TASK DIRECTIONS
For the data below, restate word for word only the lines from the line containing "This screenshot has height=679, width=1536." through the line containing "Given: Restore the", both ends included.

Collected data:
_ _ _

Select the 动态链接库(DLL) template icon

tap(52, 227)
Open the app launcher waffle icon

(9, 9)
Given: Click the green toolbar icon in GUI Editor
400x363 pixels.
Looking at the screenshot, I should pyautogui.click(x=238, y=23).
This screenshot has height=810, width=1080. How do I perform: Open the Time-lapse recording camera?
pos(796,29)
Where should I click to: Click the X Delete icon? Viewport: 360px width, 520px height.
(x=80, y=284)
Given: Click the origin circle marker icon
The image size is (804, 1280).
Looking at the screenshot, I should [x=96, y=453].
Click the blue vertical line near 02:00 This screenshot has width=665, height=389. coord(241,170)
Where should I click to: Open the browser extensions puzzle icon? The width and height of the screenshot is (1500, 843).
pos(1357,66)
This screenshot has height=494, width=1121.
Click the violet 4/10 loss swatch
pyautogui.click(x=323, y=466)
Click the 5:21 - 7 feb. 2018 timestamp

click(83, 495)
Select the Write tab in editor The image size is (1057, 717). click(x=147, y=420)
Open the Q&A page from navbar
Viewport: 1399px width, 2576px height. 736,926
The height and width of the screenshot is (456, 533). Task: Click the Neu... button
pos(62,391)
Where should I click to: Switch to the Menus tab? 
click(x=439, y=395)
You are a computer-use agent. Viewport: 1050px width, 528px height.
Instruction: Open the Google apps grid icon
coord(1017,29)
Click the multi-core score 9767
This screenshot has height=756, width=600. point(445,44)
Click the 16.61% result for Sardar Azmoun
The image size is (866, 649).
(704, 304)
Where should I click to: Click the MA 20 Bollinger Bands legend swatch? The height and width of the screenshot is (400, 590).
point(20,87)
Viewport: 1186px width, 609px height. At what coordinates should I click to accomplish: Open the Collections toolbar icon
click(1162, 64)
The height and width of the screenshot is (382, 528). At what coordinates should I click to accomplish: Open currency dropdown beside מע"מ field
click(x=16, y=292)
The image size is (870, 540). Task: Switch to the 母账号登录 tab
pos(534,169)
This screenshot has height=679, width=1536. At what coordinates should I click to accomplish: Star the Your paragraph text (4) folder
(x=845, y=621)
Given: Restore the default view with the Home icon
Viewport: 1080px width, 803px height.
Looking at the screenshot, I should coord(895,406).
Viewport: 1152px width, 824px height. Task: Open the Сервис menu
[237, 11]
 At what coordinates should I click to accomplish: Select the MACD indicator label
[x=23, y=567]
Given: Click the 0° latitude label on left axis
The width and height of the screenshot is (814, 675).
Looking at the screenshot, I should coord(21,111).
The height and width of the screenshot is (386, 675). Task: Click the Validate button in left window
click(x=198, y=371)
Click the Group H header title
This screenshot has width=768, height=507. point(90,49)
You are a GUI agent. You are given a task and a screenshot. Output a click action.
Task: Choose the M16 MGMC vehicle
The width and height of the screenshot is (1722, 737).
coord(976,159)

_ _ _

COMPLETED TASK
This screenshot has height=679, width=1536. At what coordinates should I click to accomplish: Star the Your paragraph text (4) folder
(x=845, y=621)
Given: Restore the default view with the Home icon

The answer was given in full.